**INFORMATION PROVIDED**
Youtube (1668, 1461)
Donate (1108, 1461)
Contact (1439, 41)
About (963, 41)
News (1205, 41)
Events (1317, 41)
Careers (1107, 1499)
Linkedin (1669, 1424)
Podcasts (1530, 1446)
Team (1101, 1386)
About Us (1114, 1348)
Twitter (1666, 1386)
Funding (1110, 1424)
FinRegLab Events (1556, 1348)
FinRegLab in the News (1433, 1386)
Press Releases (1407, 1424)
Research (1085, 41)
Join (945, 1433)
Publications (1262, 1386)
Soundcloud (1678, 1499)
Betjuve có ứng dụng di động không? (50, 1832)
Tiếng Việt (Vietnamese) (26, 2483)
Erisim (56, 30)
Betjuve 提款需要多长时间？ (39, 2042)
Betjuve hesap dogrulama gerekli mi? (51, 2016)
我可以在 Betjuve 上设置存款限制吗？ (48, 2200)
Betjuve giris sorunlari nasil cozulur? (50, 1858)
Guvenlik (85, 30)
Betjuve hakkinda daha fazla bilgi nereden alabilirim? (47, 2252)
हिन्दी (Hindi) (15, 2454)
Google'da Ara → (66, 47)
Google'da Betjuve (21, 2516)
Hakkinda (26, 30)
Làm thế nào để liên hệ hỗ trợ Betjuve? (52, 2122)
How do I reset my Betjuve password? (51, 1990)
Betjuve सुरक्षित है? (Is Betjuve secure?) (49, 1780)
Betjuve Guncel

**PROMPT**
Start printing at the line with "Betjuve giris sorunlari" and stop after the final line of the listing above, keeping every line exact.

**WRITTEN SOLUTION**
Betjuve giris sorunlari nasil cozulur? (50, 1858)
Guvenlik (85, 30)
Betjuve hakkinda daha fazla bilgi nereden alabilirim? (47, 2252)
हिन्दी (Hindi) (15, 2454)
Google'da Ara → (66, 47)
Google'da Betjuve (21, 2516)
Hakkinda (26, 30)
Làm thế nào để liên hệ hỗ trợ Betjuve? (52, 2122)
How do I reset my Betjuve password? (51, 1990)
Betjuve सुरक्षित है? (Is Betjuve secure?) (49, 1780)
Betjuve Guncel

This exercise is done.